Der Hinterhof, in den sie hinausgesprungen und -geschleudert worden waren, war noch dunkel in dieser Morgenstunde. Deswegen konnte Gunnar durch den Schleier, der vor seinen Augen lag, auch nicht wahrnehmen, wie sich ein weiterer Schatten in sein Sichtfeld schob. Erst als sich Waldes Hand an seine Wange legte, trennten sich die Dunkelheit des Hintergrunds und der Kopf des Mädchens voneinander. "Dir geht es gleich wieder gut", hörte er sie flüstern und meinte, ein schluchzen in ihrer Stimme wahrnehmen zu können.
Sein Blick klärte sich langsam, der Schmerz nahm ab. Das Pochen, das die ganze Zeit über dagewesen sein musste, bemerkte er erst, als es nachließ.
Sobald er sich aufrichtete, war auch der Schmerz in seinem Arm verschwunden. "Was ...?" setzte er an, aber Walde hatte sich schon neben Tiscios weinende Mutter gesetzt, die ihre Tochter im Schoß hielt und streichelte.
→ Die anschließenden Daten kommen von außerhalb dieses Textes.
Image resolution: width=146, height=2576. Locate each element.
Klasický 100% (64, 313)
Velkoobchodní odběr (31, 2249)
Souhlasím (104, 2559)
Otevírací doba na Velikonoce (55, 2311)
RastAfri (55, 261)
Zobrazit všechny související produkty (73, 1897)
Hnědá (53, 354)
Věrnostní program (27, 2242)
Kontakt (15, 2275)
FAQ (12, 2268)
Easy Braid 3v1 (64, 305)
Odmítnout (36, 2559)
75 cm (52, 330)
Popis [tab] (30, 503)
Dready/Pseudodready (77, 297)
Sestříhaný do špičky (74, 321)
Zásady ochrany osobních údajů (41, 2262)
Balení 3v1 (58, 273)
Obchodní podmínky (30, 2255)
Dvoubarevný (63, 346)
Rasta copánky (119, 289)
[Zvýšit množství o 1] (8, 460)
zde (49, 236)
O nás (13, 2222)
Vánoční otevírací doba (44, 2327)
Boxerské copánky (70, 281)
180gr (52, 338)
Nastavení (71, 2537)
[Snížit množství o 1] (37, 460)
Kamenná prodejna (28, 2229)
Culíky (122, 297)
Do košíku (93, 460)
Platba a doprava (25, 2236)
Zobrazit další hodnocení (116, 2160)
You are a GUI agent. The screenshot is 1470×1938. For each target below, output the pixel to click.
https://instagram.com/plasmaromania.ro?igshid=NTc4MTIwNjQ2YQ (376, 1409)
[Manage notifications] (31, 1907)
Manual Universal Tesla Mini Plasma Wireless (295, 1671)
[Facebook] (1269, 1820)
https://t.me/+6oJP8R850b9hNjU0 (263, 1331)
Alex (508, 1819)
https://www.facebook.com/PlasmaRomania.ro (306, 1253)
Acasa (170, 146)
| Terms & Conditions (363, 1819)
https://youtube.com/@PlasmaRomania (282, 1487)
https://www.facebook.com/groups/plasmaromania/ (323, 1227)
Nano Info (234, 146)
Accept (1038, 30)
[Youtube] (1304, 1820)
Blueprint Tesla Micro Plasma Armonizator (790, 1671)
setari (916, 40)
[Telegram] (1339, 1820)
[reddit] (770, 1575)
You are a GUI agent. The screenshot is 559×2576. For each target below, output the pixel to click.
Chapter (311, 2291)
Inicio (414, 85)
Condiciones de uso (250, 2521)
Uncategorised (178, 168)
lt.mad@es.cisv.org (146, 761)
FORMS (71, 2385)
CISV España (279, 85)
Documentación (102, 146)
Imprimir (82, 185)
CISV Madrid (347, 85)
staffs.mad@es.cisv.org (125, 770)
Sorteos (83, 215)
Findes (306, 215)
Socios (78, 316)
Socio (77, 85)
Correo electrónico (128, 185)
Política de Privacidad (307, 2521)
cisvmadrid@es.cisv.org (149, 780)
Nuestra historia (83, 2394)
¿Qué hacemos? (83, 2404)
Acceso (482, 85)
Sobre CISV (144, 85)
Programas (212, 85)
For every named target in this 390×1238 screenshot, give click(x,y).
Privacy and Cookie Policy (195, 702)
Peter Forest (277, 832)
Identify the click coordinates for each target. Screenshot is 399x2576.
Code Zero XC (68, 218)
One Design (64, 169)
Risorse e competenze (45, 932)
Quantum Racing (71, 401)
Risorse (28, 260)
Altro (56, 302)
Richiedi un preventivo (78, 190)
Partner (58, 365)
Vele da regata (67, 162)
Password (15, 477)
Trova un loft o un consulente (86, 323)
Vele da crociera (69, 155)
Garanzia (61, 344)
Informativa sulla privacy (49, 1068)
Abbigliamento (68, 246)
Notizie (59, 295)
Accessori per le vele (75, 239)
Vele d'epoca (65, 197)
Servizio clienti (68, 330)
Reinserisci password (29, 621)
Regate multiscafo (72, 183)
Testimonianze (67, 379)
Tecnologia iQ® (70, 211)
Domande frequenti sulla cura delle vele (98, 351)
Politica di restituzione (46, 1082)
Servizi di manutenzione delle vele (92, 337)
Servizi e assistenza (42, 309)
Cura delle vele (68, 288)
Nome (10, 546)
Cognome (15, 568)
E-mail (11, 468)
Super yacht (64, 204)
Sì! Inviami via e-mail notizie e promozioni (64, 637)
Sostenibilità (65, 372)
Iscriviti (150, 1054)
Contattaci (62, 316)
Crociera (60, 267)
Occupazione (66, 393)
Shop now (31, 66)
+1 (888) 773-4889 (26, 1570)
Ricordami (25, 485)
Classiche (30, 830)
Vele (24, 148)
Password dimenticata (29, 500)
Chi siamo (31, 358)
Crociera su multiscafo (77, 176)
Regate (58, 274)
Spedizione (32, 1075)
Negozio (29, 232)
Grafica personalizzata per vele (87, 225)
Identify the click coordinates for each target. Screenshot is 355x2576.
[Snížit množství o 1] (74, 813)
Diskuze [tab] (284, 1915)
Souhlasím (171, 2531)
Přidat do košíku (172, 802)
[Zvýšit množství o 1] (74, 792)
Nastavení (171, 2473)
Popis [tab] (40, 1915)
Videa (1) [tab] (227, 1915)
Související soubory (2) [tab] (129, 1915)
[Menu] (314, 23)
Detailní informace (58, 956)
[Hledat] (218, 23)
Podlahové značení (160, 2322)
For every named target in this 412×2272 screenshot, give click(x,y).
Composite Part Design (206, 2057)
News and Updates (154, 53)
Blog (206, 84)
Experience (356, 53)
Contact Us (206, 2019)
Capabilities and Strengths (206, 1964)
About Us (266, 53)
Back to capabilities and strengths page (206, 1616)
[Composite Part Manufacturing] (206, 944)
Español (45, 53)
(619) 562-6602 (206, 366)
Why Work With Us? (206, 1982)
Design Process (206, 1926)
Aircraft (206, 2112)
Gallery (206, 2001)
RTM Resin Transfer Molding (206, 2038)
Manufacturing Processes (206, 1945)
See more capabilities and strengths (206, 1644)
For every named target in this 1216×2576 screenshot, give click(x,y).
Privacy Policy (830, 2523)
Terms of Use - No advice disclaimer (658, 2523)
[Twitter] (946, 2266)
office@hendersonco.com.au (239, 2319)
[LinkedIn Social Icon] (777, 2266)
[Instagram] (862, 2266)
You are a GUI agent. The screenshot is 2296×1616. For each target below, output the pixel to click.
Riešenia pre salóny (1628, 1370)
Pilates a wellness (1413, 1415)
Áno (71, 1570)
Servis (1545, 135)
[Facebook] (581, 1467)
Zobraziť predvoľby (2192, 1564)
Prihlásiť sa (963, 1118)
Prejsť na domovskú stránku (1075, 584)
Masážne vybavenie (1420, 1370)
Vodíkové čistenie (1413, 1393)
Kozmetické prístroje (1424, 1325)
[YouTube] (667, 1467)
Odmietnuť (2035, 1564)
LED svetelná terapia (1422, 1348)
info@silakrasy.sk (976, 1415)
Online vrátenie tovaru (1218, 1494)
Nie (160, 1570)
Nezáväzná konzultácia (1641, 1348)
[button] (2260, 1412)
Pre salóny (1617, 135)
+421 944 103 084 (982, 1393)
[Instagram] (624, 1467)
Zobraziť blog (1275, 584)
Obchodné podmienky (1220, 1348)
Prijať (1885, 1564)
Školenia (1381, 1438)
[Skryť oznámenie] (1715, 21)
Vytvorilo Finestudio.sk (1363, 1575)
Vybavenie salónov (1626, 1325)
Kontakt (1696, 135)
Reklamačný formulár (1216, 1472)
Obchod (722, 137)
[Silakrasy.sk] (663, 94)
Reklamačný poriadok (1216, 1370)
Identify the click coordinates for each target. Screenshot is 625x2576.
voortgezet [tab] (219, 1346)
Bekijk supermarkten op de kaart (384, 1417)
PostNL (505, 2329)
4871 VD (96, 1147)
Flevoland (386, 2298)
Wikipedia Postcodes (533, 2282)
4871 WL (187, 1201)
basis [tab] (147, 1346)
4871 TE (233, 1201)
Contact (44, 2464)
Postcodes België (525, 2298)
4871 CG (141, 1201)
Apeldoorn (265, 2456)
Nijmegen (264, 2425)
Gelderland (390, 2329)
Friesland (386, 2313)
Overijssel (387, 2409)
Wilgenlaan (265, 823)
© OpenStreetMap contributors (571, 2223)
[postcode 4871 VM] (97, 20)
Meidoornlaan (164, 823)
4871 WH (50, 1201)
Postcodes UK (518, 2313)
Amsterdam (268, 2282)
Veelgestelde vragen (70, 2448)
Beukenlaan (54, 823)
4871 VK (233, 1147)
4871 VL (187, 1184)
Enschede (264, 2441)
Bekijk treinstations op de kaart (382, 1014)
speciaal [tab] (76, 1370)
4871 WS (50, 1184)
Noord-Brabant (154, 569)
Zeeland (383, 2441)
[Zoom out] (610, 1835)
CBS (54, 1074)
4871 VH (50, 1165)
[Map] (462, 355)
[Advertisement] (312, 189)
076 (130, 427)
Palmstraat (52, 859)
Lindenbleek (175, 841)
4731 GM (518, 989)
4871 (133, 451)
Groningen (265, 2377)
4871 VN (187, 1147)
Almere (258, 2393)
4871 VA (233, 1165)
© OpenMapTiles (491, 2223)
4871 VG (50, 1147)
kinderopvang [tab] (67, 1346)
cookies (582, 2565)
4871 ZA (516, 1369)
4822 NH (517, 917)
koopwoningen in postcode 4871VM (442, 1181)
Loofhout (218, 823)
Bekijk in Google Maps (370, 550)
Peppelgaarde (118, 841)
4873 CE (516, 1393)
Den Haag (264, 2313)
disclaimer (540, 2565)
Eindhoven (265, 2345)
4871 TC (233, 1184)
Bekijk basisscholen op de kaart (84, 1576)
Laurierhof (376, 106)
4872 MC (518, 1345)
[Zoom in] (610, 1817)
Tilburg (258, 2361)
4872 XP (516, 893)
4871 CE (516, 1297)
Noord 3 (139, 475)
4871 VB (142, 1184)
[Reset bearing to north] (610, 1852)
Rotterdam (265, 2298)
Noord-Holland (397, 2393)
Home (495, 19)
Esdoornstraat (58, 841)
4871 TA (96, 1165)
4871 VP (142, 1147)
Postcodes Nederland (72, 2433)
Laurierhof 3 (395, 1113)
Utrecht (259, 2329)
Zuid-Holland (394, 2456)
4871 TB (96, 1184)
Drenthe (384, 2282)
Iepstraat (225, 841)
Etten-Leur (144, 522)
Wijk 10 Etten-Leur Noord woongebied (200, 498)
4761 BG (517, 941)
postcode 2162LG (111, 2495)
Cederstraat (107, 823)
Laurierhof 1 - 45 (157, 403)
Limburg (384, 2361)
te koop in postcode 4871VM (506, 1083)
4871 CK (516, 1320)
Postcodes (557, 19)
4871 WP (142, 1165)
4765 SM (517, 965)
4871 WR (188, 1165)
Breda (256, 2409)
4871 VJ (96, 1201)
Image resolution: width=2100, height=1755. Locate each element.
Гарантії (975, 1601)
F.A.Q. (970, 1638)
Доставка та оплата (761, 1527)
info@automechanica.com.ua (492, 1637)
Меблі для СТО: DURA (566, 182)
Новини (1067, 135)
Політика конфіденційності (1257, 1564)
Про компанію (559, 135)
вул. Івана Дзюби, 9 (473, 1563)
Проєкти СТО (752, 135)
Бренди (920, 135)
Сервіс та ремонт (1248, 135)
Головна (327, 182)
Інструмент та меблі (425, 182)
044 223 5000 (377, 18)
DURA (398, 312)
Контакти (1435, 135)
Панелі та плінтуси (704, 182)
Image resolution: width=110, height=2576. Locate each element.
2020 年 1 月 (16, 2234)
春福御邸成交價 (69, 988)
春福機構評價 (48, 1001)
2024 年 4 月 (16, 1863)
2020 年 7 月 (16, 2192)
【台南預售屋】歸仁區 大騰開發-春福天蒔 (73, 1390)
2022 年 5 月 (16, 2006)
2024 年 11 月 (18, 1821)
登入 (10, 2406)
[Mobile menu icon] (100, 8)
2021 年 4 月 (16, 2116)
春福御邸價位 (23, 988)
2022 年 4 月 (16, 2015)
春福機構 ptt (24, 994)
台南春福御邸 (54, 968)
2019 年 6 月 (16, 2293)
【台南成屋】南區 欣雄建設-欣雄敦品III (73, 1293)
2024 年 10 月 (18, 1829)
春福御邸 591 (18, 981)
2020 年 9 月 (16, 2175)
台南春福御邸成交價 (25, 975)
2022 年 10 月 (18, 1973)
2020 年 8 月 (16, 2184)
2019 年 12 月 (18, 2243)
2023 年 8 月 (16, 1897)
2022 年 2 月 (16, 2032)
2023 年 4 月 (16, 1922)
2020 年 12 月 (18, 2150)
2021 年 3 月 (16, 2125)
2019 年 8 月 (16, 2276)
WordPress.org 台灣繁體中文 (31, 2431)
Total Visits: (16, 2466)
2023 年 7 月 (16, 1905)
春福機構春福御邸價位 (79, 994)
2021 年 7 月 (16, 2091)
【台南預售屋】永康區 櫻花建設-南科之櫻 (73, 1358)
Ihre Körper wurden von Schmerzen geschüttelt, aber kein Laut entfuhr ihren Mündern.
Und obwohl sich Gunnars Körper wieder besser anfühlte, konnte er in diesem Augenblick nicht mehr tun, als der Frau und den beiden Mädchen beim Weinen zuzusehen.
So gefangen hielt ihn der Anblick, dass er nicht bemerkte, als Soldrang rennend im Hinterhof eintraf. Erst als Gunnar das leise Zählen hinter dem schweren Atmen hörte, blickte er sich um und sah das besorgte Gesicht des Mannes, der vor kurzem noch einem Eindringling mit dem Metzgerbeil den Schädel gespalten hatte. Das Zählen endete viel zu früh und Gunnar begriff, dass sie es nicht alle lebend aus dem Haus geschafft hatten.
"Ich hole Hilfe", war alles, was der Buttler herausbrachte, bevor er wieder verschwand und nur noch das Echo seiner schnellen Schritte bei den vier Trauernden zurückließ.